Soon after Wakefield prohibited treatment facilities, Attorney General Martha Coakley responded by saying town’s cannot permanently put the kibosh on prescription pot. “For if one municipality could do so, presumably all could do so,” Coakley has stated.
“The act’s legislative purpose could not be served if a municipality could prohibit treatment centers within their borders,” Coakley responded to the Wakefield Town Clerk several months ago.
In November’s elections last year, Massachusetts voters approved medical marijuana (Question 3) with 63% of the vote. Only two Massachusetts’ 363 communities, Lawrence and Mendon, rejected Question 3.
Bott recognized Coakley’s position at Monday night’s meeting, prompting the Planning Board’s Chairman, Tom Bouchard, to suggest Mary O’Donnell’s property along Marion Drive as a possible suitor for a dispensary.
“We’ll have to talk to Mary [O’Donnell],” Bouchard joked. “She’s got a lot of space down there.”

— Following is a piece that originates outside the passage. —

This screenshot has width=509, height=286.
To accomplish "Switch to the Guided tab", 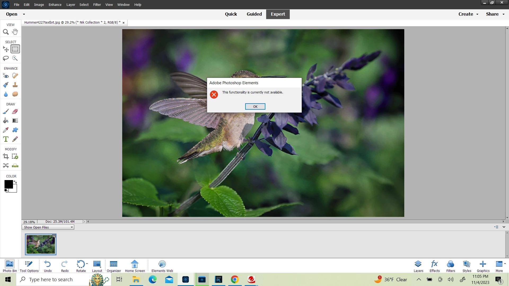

Fellow Planning Board-member Mike Ruprecht asked Bott for a definition of the dispensaries designation as “treatment centers.”
“The preferred method for ingesting marijuana at these places is a vaporizer,” Bott told Ruprecht. “So they will demonstrate…how to use a vaporizer. The only thing will be those demonstrations.”
Before the marijuana moratorium is brought before town meeting, the local ordinance will go through a zoning bylaw public hearing, which is “good for six months,” according to Bott.
If a moratorium is passed at town meeting, Kingston would join Halifax and become the second town in the Silver Lake District to do so.